L’articolo intende riconsiderare un insieme di opere, ad oggi valutate isolatamente, per relazionarle a un committente e alla politica culturale della Custodia francescana di Terra Santa, interessata al rinnovamento dei principali siti della Cristianità. Così, attraverso l’analisi di dati documentari, letterari e figurativi, ricostruisce le vicende dei manufatti, con i rispettivi artefici, restituendoli ai contesti d’uso originari. Dunque, in questo estratto, per la prima volta, si menziona l’altare maggiore d’argento nella chiesa di San Salvatore a Gerusalemme, realizzato dai De Blasio su iniziativa di Yepes, e si ammira il San Giuseppe con Gesù bambino nel convento dell’Annunziata di Nazareth attribuito a Francesco De Mura, che estende l’esperienza del pittore con i francescani d’Oriente fino al 1740 circa.

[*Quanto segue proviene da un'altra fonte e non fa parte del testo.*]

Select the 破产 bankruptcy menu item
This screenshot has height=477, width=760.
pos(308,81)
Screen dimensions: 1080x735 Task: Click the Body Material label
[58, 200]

Yepes e gli argentieri della famiglia De Blasio

I legami di frate Yepes con gli argentieri della famiglia De Blasio sono attestati almeno dal 1729, anno di commissione e di realizzazione di un noto tabernacolo in argento e rame dorato (fig. 1) conservato nel convento di San Salvatore a Gerusalemme, ove arrivò il 9 novembre di quell’anno con una spedizione partita da Napoli il 9 agosto e sostata lungamente a Malta (i viaggi da Venezia, porto privilegiato d’Europa nelle rotte per la Terra Santa, che annoveravano maggiori sbarchi lungo le coste, duravano tra 20 e 50 giorni) [1]. Il tabernacolo fu parte di un significativo insieme di manufatti comprendente una custodia, tre gradini, diciotto candelieri e molte giare d’altare, da realizzare entro «l’ultimo di giugno 1729 per la chiesa di San Salvatore di Gerusalemme»[2], che fu saldato a Gennaro De Blasio il 9 agosto, dopo aver raggiunto un accordo sul prezzo finale[3].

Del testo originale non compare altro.